Input material section start
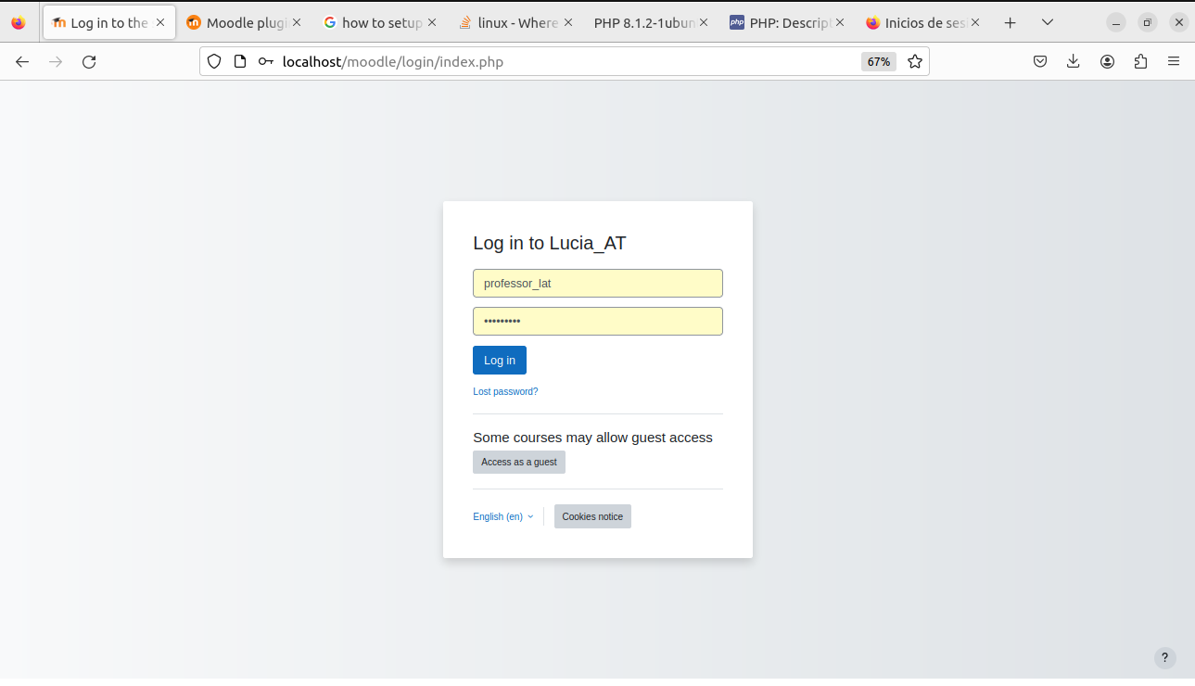Open a new browser tab
Viewport: 1195px width, 686px height.
tap(1011, 22)
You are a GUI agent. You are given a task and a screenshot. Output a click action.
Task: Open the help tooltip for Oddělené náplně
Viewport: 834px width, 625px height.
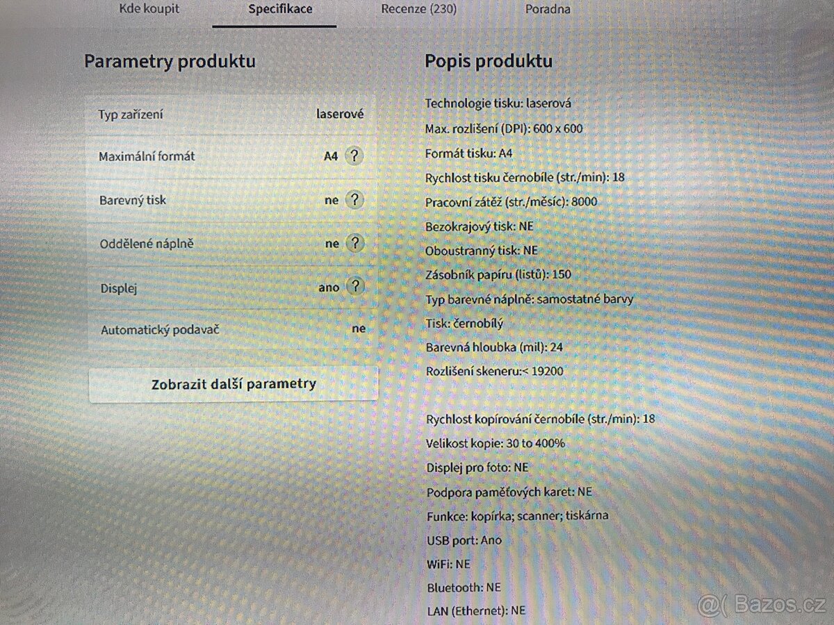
Input material section end
**The task**
The answer consists solely of the lines from the one holding "You are a GUI" through the last line of the entries above, set down verbatim, without any pictures.

**Exercise result**
You are a GUI agent. You are given a task and a screenshot. Output a click action.
Task: Open the help tooltip for Oddělené náplně
Viewport: 834px width, 625px height.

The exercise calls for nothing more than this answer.